A carta – capítulo 29
Depois que médico e enfermeira se vão, seu Jorge pôde sentir sua filha tensa. Nunca viu ternura naqueles olhos, mas sinceramente esperava que, diante dos acontecimentos, isso mudasse. De fato, algo mudou: havia mais sombras naquele rosto que ele nunca soubera decifrar, apesar de tão simples, claro.
– Cadê sua mãe? E Mariana?
Glória teve ímpetos de dizer "Estão lá, esfrangalhadas! A primeira, enfartada! A segunda, um trapo porque tem o nome de uma estuprada!". Mas conteve-se. Como dizer? O que dizer? Estava ali por que mesmo? Olhava o pai e não sentia nada. Nem compaixão. Riu pra si aquele riso soprado, que ninguém sabia se era desdém, se era indignação. Vai ver, eram os dois.
– Mariana está descansando. Você sabe que ela não agüenta muito bem o tranco.

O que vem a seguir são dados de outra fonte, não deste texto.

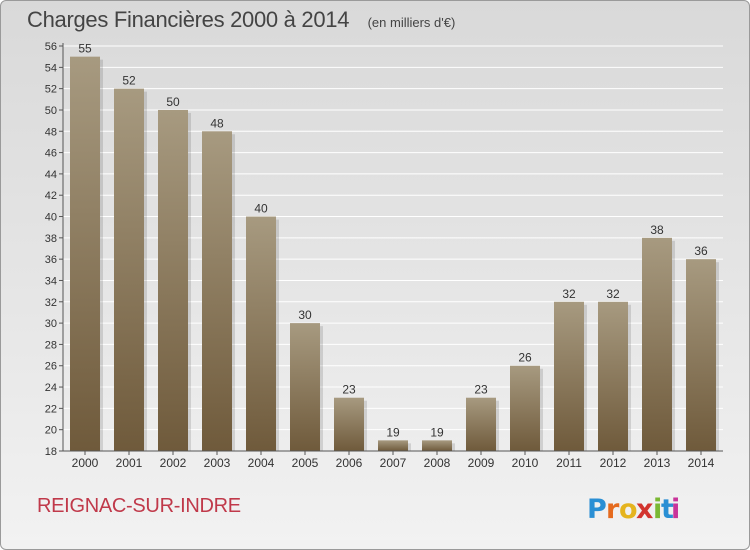 The height and width of the screenshot is (550, 750). I want to click on y-tick-label: 56, so click(51, 47).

Seu Jorge repara no "você". Ela sempre o chamara de "senhor", assim como Mariana, mas, ao contrário da caçula, era um "senhor" carregado de ácidos. Esse "você" tinha uma nota aguda de desprezo.
– E Inácia?
Um quê de perversidade perpassou a face da moça. Podia fechar a conta já, aniquilar tudo; pra que prolongar, adiar o inevitável?
– Mamãe não está bem.
– Como assim?
– Ela passou muito mal. Teve que fazer também uma cirurgia.
– Meu Deus!
– Fique calmo. Ela já está bem, se recuperando. Devagar, mas se recuperando.
– O que ela teve?
– Um enfarte.
– Meu…
– Não adianta muito chamar por ele. Os médicos já resolveram tudo. Ela operou e, segundo a equipe, está tudo sob controle.
Seu Jorge engole as lágrimas. Não se lembra de tê-las derramado alguma vez. Quem sabe em criança. Já teve outros acessos deste, mas sempre se controlara. Sobretudo, depois de seus arranca-rabos com a filha. Nunca deu o braço a torcer. Não seria agora, que ela se apresentava ainda mais ferina. Recompôs-se.
– Você não gosta mesmo de mim, não é?
– Não – respondeu grave sua mais velha.
– Muito bem. Talvez seja melhor que você não fique por aqui. Chame Mariana.
– Mariana está cuidando da mãe. E eu vou cuidar de você – goste ou não disso. Depois que se recuperar, precisamos es… acertar um conjunto de coisas.
– Vocês vão me mandar prum asilo, suponho.
– Pode ser. Mas há coisas mais sérias para decidir antes. Tenho que ir. Alguém me espera na recepção. Precisa de alguma coisa?
– Não.
– Quer que chame a enfermeira?
– Não.
Glória se vira e volta para retomar seu diálogo com Argemiro. Seu Jorge, sozinho no quarto, planeja lances num tabuleiro que se desenrola diante de si. Uma lágrima rola pelo canto do olho esquerdo. Seus maxilares apertam firme a mágoa que ameaça roer-lhe por dentro.